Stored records
::::::::::
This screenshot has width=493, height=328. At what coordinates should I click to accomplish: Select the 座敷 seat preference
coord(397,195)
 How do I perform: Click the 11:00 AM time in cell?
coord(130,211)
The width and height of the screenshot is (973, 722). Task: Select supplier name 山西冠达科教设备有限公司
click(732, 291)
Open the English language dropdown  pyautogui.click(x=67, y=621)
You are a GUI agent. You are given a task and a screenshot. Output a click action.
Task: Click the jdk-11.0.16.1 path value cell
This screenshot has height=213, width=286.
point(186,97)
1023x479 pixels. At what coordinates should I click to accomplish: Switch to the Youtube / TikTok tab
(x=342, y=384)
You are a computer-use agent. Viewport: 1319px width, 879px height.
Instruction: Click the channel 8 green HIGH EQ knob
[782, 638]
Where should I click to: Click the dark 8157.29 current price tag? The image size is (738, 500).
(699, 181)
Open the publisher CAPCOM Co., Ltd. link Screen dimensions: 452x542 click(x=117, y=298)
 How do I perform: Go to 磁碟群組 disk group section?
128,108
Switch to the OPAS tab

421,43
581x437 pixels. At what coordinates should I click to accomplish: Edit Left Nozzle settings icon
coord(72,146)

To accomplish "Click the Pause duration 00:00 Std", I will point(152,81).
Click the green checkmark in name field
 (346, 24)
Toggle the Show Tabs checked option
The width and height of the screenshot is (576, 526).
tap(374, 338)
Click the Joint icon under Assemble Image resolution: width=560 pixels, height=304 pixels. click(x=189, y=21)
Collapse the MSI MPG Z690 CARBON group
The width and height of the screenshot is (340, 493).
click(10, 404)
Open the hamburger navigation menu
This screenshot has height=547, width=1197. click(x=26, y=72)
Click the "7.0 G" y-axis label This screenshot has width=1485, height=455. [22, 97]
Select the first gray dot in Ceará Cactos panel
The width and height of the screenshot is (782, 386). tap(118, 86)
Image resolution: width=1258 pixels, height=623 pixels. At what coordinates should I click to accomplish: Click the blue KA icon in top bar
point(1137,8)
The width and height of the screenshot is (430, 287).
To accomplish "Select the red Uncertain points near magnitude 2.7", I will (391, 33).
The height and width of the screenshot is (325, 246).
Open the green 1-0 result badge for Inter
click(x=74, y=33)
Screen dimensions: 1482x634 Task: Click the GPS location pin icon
::::::::::
GOAL OF THE EXERCISE:
Set down, unchanged, only those lines above that fall between the line with "Click the Joint" and the line with "height=455. [22, 97]", the two end lines included.

WRITTEN ANSWER:
Click the Joint icon under Assemble Image resolution: width=560 pixels, height=304 pixels. click(x=189, y=21)
Collapse the MSI MPG Z690 CARBON group
The width and height of the screenshot is (340, 493).
click(10, 404)
Open the hamburger navigation menu
This screenshot has height=547, width=1197. click(x=26, y=72)
Click the "7.0 G" y-axis label This screenshot has width=1485, height=455. [22, 97]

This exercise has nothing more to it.